Велено было надзирателям окликать заключённых только по номерам, а
фамилий не знать и не помнить. И довольно жутко было бы, если б они
выдержали -- да они не выдержали (русский человек -- не немец), и уже на
первом году стали сбиваться и кого-то звать по фамилиям, а потом всё больше.
Для облегчения надзирателям прибивалась на вагонке соответственно каждому
спальному месту -- фанерная бирка, и на ней -- номер спящего тут. Так, и не
видя номеров на спящем, надзиратель всегда мог его окликнуть, а в отсутствии
его знать, на чьей койке нарушение. Надзирателям открывалась и такая
полезная деятельность: или тихо отпереть замок и тихо войти в барак перед
подъёмом и записать номера вставших прежде времени, или же ворваться в
барачную секцию точно по подъёму и записывать тех, кто еще не встал. В обоих
случаях можно было сразу назначать карцеры, но больше полагалось в Особлагах
требовать объяснительных записок -- и это при запрете иметь чернила и ручки
и при никаком снабжении бумагой. Система объяснительных записок -- тягучая,
нудная, противная, была неплохим изобретением, тем более, что у лагерного
режима хватало для этого оплачиваемых лоботрясов и времени для разбора. Не
просто тебя сразу наказывали, а требовали письменно объяснить: почему твоя
койка плохо застелена; как ты допустил, что покосилась на гвозде бирка с
твоим номером; почему запачкался номер на твоей телогрейке и почему ты
своевременно не привёл его в порядок; почему ты оказался с папиросой в
секции; почему не снял шапку перед надзирателем.3 Глубокомыслие этих
вопросов делало письменный ответ на них для грамотных еще даже мучительней,
чем для неграмотных. Но отказ писать записку приводил к устрожению
наказания! Записка писалась, чистотою и чёткостью уважительно к Работникам
Режима, относилась барачному надзирателю, затем рассматривалась ПомНачРежима
или НачРежима, и писалось на ней письменное же определение наказания.

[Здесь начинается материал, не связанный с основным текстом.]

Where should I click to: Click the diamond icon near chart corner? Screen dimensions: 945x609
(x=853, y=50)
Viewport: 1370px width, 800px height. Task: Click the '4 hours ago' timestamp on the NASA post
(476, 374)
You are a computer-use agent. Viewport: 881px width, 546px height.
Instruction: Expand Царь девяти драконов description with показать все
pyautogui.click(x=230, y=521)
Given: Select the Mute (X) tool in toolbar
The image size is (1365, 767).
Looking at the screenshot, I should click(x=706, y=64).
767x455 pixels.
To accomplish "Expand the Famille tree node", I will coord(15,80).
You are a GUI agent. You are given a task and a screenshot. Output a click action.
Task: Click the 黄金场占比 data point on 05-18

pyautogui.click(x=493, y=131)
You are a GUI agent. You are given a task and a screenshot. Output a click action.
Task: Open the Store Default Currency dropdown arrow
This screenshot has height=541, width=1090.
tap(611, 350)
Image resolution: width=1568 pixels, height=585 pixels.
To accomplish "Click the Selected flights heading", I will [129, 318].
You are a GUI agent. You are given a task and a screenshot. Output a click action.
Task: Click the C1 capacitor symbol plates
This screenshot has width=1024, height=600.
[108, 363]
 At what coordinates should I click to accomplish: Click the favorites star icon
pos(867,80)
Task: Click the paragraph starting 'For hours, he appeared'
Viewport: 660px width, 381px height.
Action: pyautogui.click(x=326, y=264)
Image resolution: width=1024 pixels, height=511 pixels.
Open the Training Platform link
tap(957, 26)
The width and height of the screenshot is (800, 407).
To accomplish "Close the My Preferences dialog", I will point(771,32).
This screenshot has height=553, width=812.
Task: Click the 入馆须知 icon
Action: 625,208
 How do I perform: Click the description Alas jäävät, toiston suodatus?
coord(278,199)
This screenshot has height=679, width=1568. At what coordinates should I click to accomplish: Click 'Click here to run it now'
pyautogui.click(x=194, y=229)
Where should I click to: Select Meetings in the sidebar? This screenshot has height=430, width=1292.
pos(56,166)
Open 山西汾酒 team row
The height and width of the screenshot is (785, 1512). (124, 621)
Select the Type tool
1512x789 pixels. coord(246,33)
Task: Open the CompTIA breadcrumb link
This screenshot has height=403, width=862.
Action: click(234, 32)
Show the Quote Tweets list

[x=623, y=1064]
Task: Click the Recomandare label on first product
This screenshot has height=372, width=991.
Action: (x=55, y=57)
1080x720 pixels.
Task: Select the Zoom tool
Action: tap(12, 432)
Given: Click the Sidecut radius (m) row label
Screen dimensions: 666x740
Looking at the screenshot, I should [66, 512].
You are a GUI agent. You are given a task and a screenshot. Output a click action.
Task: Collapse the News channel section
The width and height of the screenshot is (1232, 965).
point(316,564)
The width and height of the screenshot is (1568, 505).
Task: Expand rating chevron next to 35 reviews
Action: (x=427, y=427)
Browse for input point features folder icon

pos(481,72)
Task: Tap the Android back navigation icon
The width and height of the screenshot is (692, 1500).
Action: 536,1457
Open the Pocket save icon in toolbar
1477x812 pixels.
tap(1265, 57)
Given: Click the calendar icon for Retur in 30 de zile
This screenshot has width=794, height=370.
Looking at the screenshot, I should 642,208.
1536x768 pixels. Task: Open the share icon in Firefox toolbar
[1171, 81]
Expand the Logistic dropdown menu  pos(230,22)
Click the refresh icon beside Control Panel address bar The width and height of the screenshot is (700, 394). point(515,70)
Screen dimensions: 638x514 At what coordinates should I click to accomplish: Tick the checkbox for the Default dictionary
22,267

Так же и в бригадных ведомостях полагалось писать номера прежде фамилий
-- вместо фамилий? но боязно было отказаться от фамилий! как-никак, фамилия
-- это верный хвост, своей фамилией человек ущемлен навек, а номер -- это
дуновение, фу -- и нет. Вот если б номера на самом человеке выжигать или
выкалывать! -- но до этого дойти не успели. А могли бы, шутя могли бы, не
много и оставалось.
И тем еще рассыпался гнёт номеров, что не в одиночках же мы сидели, не
одних надзирателей слышали -- а друг друга. Друг друга же арестанты не
только никогда по номерам не называли, а даже не замечали их (хотя кажется,
как не заметить эти кричащие белые тряпки на чёрном? когда много вместе нас
собиралось -- на развод, на проверку, обилие номеров пестрило, как
логарифмическая таблица -- но только свежему взгляду) -- настолько не
замечали, что о самых близких друзьях и бригадниках никогда не знали, какой
у них номер, свой только и помнили. (Среди придурков встречались пижоны,
которые очень следили за аккуратной и даже кокетливой пришивкой своих
номеров, с подвёрнутыми краями, мелкими стежками, покрасивее. Извечное
холуйство! Мы с друзьями, наоборот, старались, чтобы номера выглядели на нас
как можно более безобразно.)
Режим Особлагов был рассчитан на полную глухость: на то, что отсюда
никто никому не пожалуется, никто никогда не освободится, никто никуда не
вырвется. (Ни Освенцим, ни Катынь не научили хозяев нисколько.) Поэтому
ранние Особлаги это -- Особлаги с палками. Чаще не сами надзиратели носили
их (у надзирателей были наручники!), а доверенные из зэков -- коменданты и
бригадиры, но бить могли всласть и с полного одобрения начальства. В
Джезказгане перед разводом становились у двери барака нарядчики с дубинками
и по-старому кричали: "Выходи без последнего!!" (читатель давно уже понял,
почему последний если и оказывался, то тут же его как бы уже и не было.)4
Поэтому же начальство мало огорчалось, если скажем, зимний этап из Карбаса в
Спасск -- 200 человек -- замёрз по дороге, уцелевшие забили все палаты и
проходы санчасти, гнили заживо с отвратительной вонью и доктор Колесников
ампутировал десятки рук, ног и носов.5 Глухость была такая надёжная, что
знаменитый начальник Спасского режима капитан Воробьёв и его подручные
сперва "наказали" заключённую венгерскую балерину карцером, затем
наручниками, а в наручниках изнасиловали её.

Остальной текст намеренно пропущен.